* _INSTRUCTIONS TO FOLLOW_:
Exactly as given, write out the lines from the one containing "Open the apps grid menu" through the end of the listing, with both ends included and nothing else.

* _LISTED ENTRIES_:
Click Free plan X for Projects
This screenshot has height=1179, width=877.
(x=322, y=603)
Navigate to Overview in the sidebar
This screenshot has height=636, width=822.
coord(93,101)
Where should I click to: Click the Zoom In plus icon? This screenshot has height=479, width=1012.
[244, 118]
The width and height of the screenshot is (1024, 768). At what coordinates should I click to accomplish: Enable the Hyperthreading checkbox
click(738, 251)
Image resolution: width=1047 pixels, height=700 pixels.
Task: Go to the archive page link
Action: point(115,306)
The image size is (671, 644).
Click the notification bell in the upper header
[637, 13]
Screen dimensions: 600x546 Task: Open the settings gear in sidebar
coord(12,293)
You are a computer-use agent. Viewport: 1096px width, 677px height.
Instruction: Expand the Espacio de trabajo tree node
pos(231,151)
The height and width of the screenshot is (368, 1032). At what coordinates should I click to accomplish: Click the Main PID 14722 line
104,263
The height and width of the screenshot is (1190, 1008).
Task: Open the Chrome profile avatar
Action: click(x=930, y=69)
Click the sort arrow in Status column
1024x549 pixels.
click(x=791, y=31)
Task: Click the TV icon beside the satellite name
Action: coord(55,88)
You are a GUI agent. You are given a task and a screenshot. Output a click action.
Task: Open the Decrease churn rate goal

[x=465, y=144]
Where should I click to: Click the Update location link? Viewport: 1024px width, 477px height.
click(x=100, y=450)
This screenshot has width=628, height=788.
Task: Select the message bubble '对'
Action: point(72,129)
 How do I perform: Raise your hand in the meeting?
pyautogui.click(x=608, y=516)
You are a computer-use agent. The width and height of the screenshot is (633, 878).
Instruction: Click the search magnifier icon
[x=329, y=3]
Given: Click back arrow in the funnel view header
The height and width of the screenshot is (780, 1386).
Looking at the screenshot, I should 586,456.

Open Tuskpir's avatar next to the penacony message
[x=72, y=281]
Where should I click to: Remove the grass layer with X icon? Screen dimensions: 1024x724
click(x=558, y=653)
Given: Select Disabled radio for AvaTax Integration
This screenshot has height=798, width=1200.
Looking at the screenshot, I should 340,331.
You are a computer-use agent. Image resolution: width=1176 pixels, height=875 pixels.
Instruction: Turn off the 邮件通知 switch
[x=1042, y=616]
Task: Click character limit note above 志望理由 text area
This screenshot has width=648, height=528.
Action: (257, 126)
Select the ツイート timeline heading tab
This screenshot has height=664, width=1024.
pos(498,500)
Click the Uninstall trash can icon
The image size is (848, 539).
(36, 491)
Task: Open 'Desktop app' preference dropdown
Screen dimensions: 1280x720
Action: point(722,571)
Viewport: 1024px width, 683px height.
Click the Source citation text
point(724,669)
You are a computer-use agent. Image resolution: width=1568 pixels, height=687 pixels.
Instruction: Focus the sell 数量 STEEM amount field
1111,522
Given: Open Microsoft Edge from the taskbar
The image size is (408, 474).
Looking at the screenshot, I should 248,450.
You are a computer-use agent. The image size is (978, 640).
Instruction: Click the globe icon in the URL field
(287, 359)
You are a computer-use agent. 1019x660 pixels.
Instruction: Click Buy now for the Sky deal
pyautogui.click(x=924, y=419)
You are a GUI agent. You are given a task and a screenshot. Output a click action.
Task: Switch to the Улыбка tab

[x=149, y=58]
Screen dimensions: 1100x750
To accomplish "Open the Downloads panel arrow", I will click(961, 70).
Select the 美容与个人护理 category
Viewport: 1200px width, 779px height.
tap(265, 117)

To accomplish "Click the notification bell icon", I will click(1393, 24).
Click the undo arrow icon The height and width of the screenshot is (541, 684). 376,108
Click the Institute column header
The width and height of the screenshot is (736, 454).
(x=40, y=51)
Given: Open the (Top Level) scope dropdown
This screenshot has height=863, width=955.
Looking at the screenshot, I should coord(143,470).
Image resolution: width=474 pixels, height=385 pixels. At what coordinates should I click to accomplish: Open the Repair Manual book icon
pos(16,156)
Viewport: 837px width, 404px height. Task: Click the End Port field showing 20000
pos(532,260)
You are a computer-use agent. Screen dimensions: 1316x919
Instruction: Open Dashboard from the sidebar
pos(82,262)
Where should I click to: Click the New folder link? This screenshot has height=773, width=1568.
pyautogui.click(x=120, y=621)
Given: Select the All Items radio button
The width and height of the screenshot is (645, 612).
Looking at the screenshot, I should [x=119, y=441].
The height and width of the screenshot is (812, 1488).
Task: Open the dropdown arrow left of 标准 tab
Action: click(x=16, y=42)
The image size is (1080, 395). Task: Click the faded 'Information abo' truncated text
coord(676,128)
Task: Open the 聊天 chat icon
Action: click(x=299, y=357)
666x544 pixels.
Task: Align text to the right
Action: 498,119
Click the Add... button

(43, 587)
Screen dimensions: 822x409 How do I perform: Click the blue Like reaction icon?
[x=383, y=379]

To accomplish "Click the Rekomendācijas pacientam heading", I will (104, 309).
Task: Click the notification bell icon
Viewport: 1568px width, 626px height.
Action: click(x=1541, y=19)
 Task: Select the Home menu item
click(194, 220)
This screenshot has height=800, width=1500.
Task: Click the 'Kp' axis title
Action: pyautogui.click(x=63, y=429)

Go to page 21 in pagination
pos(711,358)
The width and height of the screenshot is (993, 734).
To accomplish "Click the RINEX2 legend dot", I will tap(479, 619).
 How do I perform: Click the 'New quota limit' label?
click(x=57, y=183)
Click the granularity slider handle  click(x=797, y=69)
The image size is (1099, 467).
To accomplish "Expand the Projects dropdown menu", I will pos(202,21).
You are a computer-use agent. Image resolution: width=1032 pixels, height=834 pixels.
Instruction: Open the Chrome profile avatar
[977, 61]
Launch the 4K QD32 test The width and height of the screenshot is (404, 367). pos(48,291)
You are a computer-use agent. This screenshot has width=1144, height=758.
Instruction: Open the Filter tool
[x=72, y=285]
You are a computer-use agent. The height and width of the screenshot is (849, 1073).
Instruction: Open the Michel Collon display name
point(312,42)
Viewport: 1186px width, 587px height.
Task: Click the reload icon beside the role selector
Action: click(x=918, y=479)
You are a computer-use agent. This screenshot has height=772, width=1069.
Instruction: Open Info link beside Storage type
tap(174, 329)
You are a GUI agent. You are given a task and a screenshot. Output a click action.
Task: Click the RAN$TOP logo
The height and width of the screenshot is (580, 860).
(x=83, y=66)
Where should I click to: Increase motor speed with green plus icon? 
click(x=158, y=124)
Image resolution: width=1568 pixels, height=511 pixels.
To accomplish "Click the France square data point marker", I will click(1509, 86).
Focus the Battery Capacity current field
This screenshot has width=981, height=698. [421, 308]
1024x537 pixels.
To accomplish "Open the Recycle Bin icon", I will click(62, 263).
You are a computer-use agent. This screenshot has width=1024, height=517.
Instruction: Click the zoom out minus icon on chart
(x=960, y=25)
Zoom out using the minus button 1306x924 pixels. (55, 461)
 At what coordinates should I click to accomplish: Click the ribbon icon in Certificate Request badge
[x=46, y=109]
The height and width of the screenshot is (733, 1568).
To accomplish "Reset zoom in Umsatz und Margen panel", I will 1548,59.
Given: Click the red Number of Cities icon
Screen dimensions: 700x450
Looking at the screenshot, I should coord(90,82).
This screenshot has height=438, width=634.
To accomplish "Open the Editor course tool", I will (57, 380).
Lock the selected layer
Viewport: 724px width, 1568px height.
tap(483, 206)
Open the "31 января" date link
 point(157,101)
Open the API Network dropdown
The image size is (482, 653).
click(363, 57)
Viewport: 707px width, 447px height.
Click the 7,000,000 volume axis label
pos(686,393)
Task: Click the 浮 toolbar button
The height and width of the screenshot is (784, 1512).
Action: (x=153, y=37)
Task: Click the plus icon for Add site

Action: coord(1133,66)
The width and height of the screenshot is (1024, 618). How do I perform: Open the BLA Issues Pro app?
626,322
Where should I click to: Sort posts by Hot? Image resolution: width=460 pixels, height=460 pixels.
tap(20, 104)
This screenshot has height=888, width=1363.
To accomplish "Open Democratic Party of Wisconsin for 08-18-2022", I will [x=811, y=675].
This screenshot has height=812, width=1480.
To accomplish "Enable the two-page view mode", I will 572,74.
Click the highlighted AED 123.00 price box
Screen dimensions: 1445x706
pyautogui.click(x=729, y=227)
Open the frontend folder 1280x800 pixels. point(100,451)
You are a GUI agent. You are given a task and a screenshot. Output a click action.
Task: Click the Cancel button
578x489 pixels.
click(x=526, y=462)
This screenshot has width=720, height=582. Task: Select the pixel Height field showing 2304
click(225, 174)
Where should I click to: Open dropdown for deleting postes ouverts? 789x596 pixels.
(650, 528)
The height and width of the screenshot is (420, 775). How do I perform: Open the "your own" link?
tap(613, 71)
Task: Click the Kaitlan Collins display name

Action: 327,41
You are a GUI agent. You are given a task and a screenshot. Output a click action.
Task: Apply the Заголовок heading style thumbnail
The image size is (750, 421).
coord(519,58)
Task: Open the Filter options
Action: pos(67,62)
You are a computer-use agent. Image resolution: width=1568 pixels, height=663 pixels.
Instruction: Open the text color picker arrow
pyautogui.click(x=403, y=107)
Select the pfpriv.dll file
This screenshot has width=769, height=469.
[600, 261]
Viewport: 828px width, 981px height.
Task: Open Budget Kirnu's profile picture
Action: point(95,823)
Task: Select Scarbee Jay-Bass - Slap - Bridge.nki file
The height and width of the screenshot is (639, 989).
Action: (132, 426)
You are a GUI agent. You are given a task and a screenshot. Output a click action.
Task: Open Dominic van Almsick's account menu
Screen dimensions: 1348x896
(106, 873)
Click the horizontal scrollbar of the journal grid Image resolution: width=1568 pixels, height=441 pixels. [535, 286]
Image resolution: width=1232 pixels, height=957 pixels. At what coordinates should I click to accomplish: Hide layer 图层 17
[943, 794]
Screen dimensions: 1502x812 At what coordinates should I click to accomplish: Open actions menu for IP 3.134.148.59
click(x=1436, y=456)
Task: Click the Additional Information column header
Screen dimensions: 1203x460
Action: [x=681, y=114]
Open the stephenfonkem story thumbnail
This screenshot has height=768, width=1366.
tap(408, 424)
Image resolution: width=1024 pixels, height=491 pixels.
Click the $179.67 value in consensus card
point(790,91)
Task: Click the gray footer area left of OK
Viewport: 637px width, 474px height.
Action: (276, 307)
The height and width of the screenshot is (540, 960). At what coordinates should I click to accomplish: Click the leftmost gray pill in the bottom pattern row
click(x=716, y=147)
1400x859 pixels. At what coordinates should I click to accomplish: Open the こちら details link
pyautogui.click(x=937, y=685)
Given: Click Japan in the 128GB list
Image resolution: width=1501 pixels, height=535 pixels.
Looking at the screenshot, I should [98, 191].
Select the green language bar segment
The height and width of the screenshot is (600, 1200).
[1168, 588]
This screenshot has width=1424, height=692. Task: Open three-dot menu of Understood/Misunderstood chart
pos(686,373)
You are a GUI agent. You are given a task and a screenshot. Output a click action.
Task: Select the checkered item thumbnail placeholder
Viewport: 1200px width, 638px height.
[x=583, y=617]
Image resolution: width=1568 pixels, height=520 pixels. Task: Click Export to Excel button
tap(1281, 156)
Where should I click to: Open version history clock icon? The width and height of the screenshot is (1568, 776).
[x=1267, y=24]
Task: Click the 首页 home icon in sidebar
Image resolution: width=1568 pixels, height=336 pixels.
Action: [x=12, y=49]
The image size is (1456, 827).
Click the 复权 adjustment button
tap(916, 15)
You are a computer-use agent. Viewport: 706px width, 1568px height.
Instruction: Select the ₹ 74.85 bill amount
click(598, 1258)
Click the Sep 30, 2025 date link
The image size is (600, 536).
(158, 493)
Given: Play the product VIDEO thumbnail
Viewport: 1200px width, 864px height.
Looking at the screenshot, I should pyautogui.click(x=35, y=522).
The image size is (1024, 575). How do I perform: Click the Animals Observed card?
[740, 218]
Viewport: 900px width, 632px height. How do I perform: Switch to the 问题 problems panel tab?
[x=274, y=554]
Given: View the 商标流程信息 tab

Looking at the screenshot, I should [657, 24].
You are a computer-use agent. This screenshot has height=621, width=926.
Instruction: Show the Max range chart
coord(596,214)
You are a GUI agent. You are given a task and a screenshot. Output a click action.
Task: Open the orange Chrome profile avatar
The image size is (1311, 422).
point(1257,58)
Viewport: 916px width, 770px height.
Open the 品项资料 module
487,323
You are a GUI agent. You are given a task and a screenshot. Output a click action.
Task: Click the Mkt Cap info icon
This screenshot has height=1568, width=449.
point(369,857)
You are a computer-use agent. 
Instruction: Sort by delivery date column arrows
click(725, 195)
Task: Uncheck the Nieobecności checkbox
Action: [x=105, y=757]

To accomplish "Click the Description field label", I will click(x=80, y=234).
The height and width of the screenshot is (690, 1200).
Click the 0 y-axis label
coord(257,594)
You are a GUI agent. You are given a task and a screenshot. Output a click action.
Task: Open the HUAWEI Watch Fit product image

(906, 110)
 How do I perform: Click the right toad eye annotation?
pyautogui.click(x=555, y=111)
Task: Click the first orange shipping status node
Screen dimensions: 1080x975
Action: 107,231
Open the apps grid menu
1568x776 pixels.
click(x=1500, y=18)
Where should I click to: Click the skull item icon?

* _SOLVED PROBLEM_:
Open the apps grid menu
1568x776 pixels.
click(x=1500, y=18)
Where should I click to: Click the skull item icon?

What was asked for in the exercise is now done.